Ajukan pinjaman ketika usaha telah berjalan: Jika usaha anda baru saja mulai, itu artinya anda masih mencari bantuk dari usaha anda tersebut. Hal ini sangat berpotensi terjadi kesalahan di dalam penempatan kebutuhan dana. Selain itu, pada umumnya pihak bank juga lebih suka memberikan pinjaman kepada usaha yang sudah berjalan, sebab pihak bank bisa lebih mudah melihat usaha anda apakah prospek ataukah tidak.

Anda harus mengenal sifat dari usaha anda: Hal ini penting, sebab hal ini akan sangat berkaitan dengan pinjaman yang akan anda dapatkan. Anda harus paham apakah usaha yang sedang anda jalankan ini adalah usaha musiman ataukah usaha yang akan ramai sepanjang tahun. Jika usaha anda adalah usaha musiman, akan lebih baik ketika anda meminimalisir dana kredit ini untuk mengurangi resiko yang terlalu besar.

Pengalokasian kredit usaha: Anda harus menghindari menggunaan dana kredit ini untuk konsumtif. Anda harus memastikan bahwa dana kredit ini adalah untuk keperluan usaha.

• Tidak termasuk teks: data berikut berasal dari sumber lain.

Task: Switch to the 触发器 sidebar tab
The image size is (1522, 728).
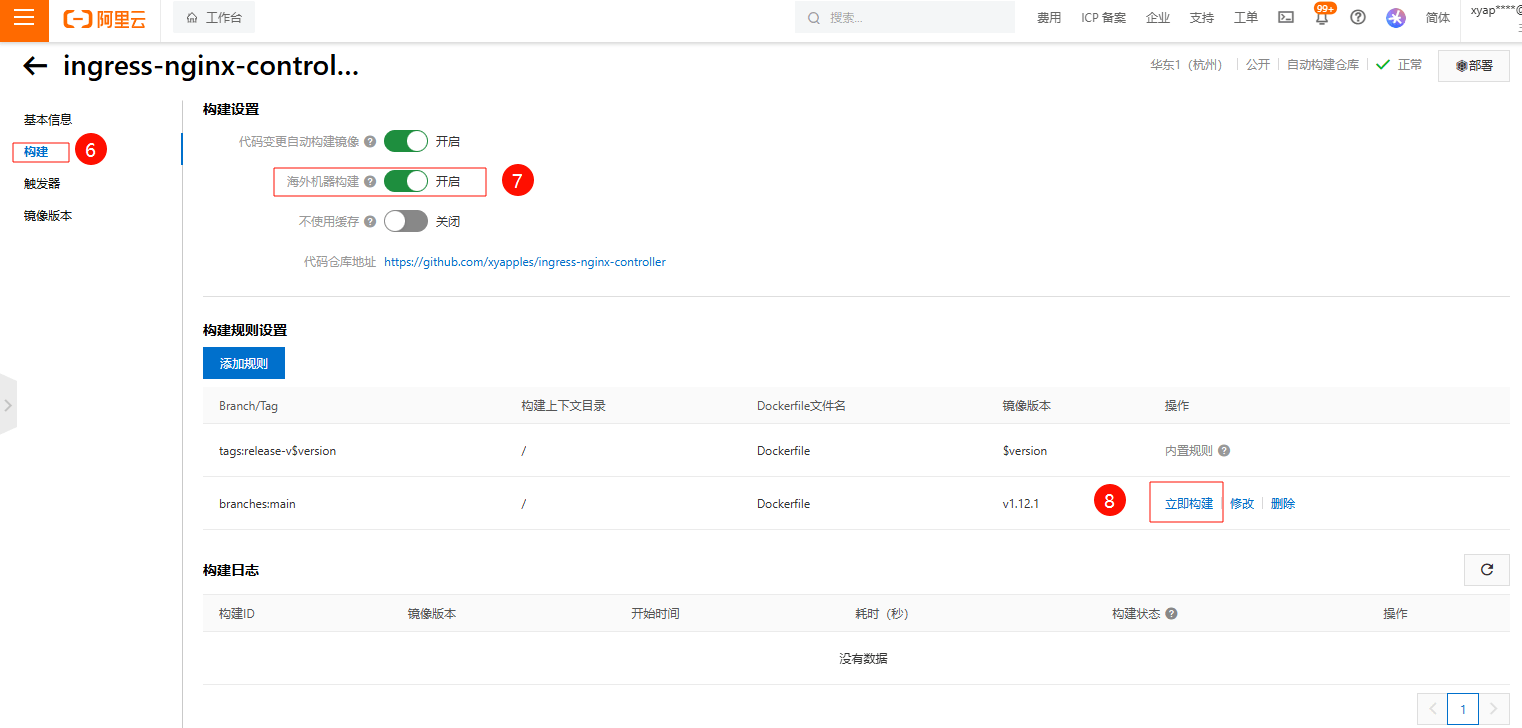Action: tap(42, 184)
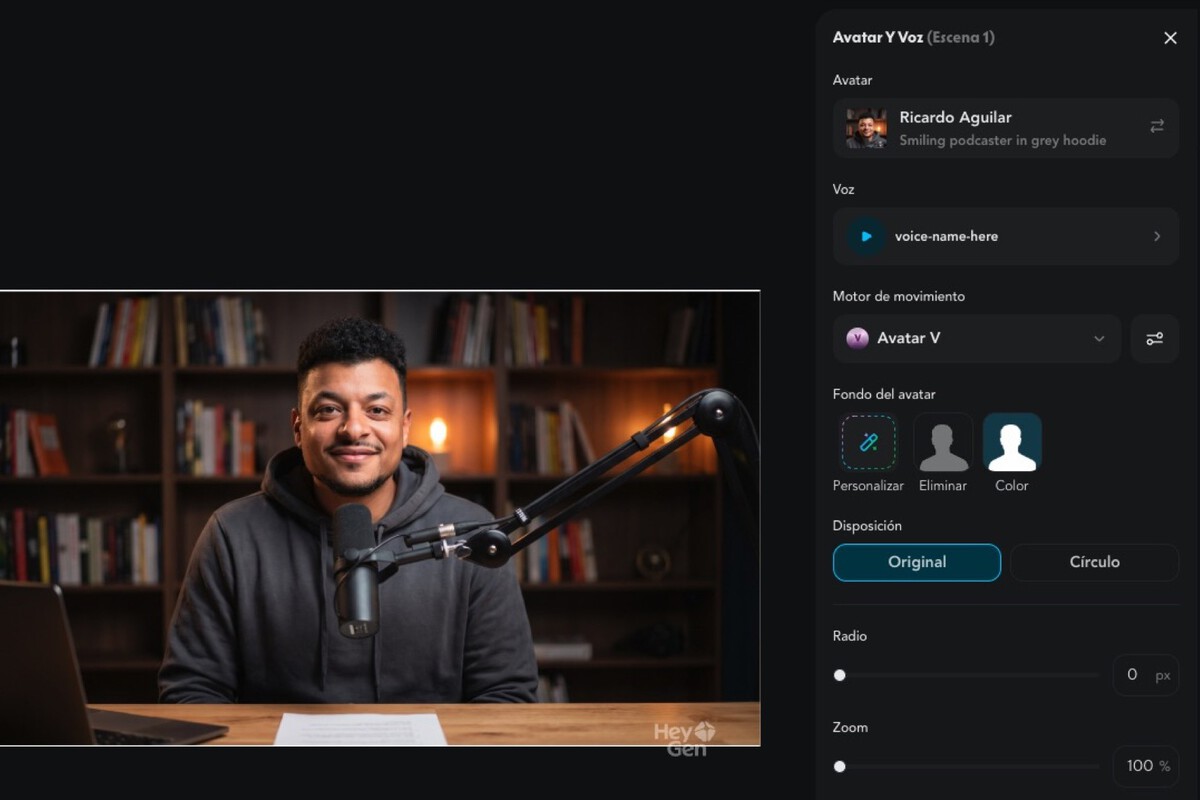Click the purple Avatar V logo icon

tap(857, 338)
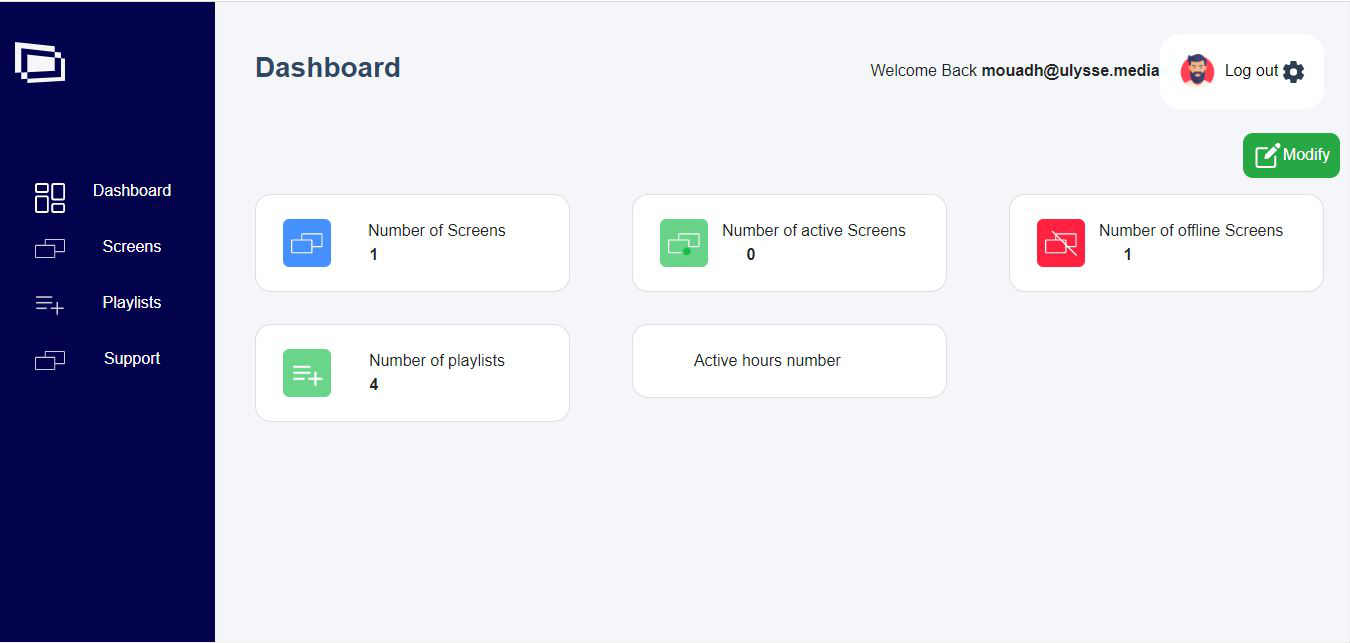Screen dimensions: 1350x643
Task: Click the Log out link
Action: click(1251, 71)
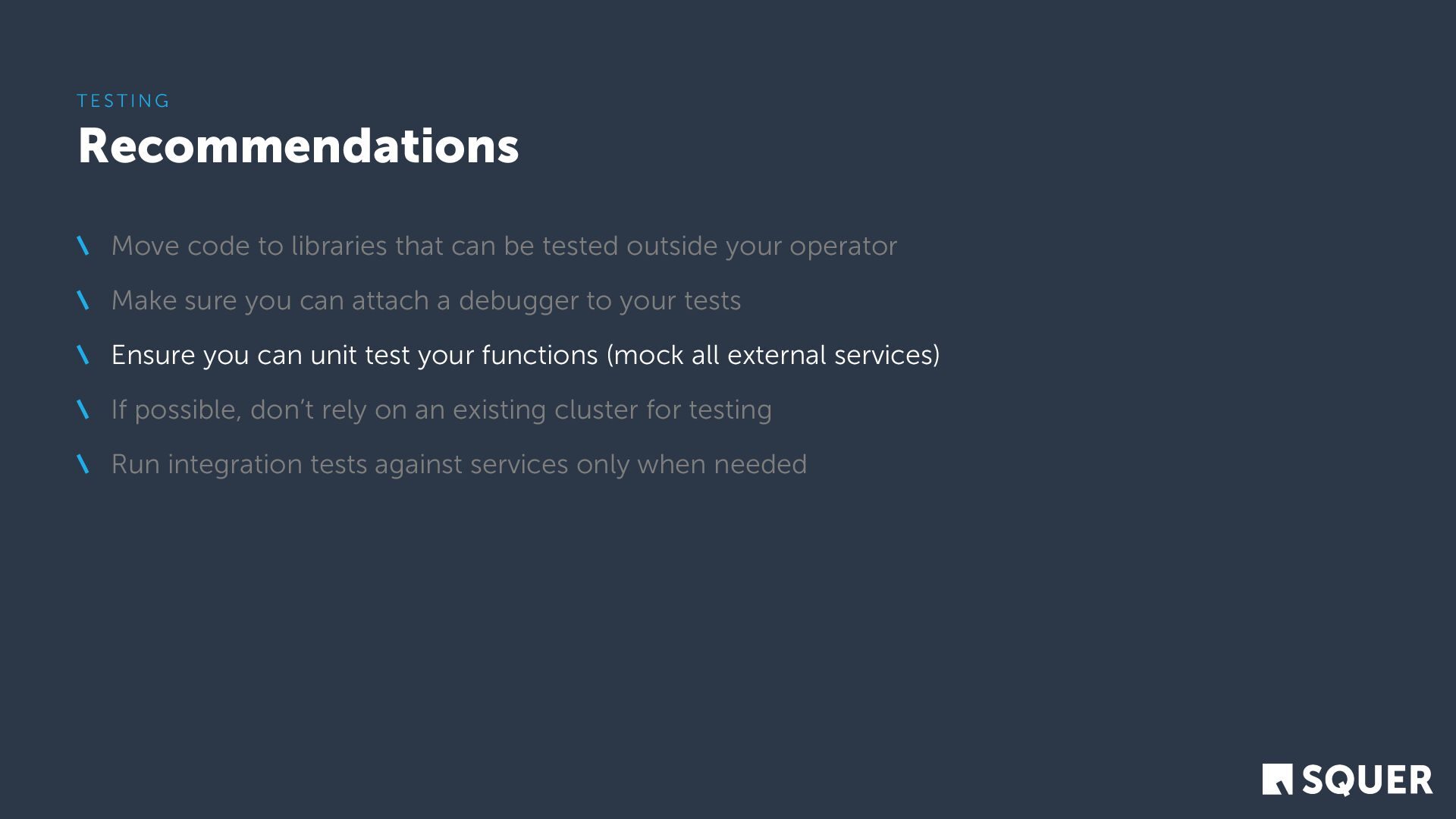1456x819 pixels.
Task: Click the word "libraries" in the first bullet
Action: point(339,246)
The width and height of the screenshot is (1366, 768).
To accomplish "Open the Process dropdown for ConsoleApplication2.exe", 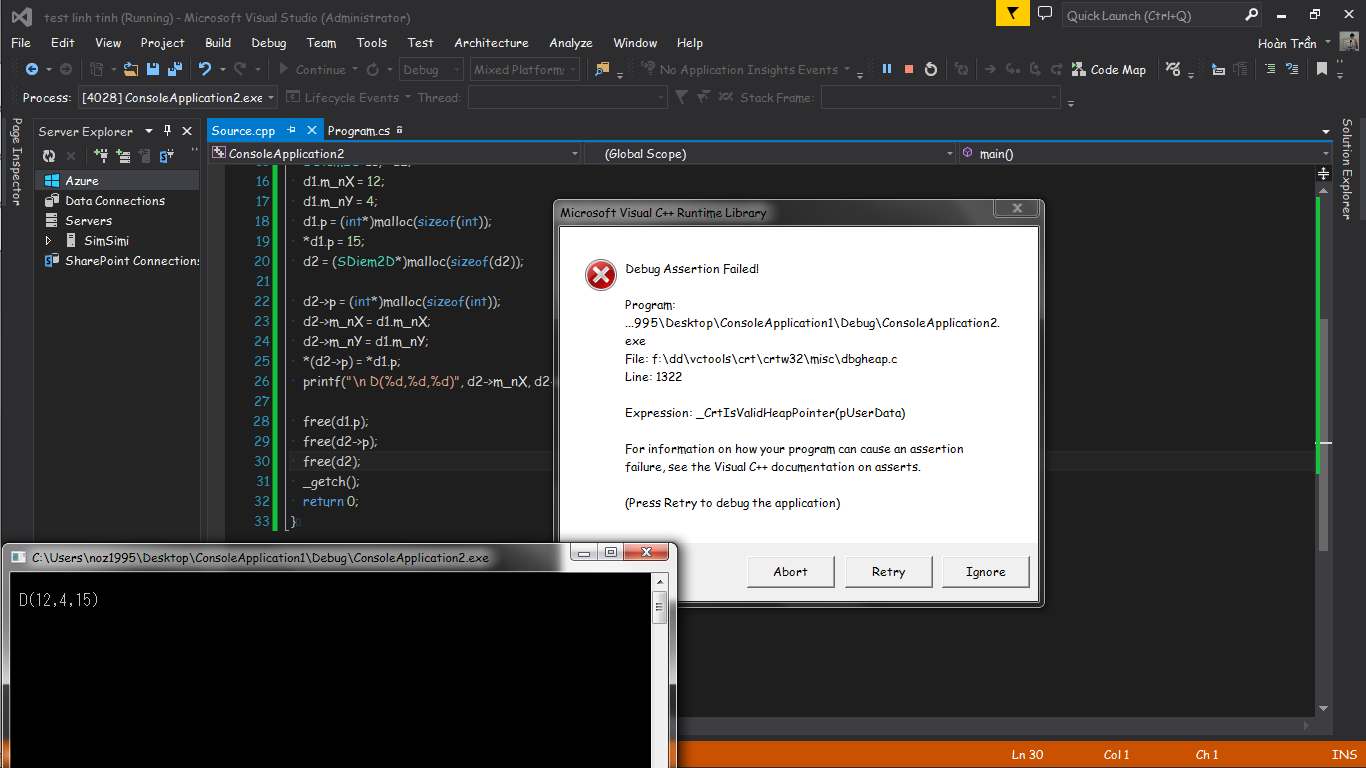I will (x=271, y=98).
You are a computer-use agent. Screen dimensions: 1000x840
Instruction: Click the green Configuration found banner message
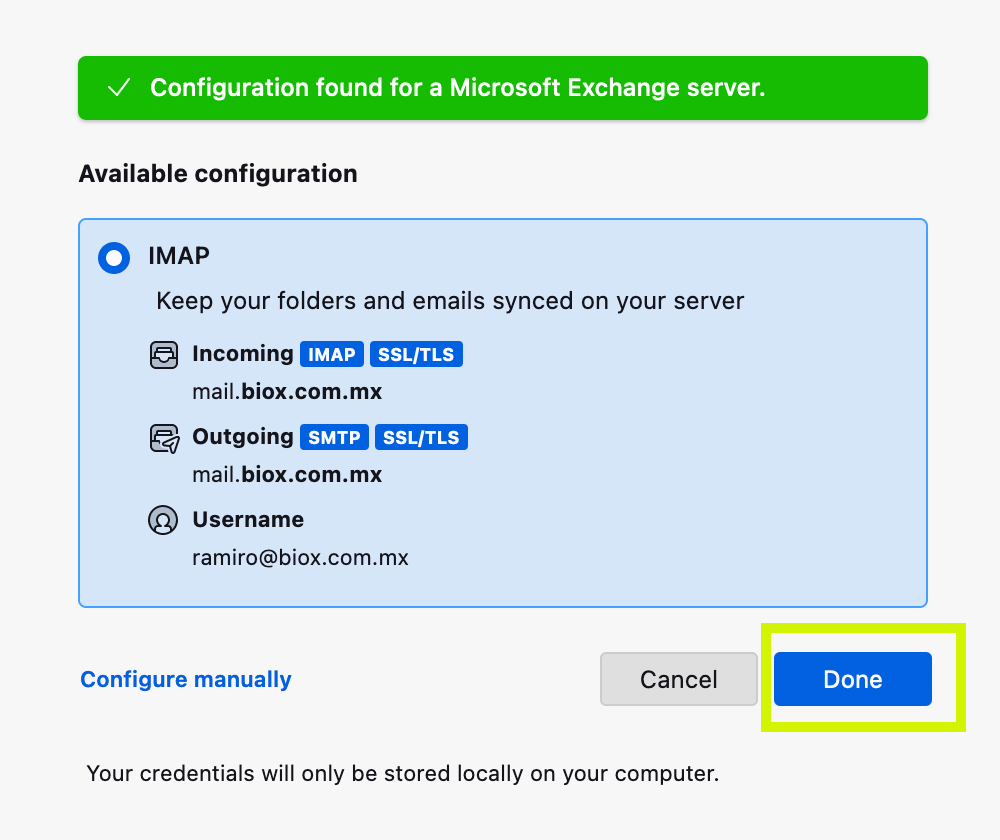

Pembelian mesin produksi: Hal ini perlu untuk anda lakukan, dengan tujuan untuk lebih meningkatkan kapasitas produksi. Dengan begitu anda bisa memenuhi dari permintaan pasar terhadap produk anda. Dan imbasnya pastinya kepada omset anda yang akan meningkat.

Sesuaikan jangka waktu kredit dengan pembiayaan aset: Akan lebih baik ketika anda memilih pinjaman dalam jangka waktu yang pendek. Jangan tergoda untuk memilih jangka yang terlalu panjang, sebab bisa jadi anda akan membayar cicilan aset anda terus-menerus walaupun pemanfaatannya sudah berakhir.

Gunakan untuk biaya promosi: Sebab promosi juga bagian yang penting dalam usaha anda. dengan promosi yang tepat, omset andapun akan meningkat. Dengan dana kredit ini, anda bisa memaksimalkan promosi usaha anda, baik dengan cara online ataupun offline.

Baca juga: Tips Strategi Pemasaran Sederhana

 

Semoga artikel cara mendapatkan dan mengelola kredit usaha rakyat (Dana KUR) ini bisa bermanfaat buat Anda.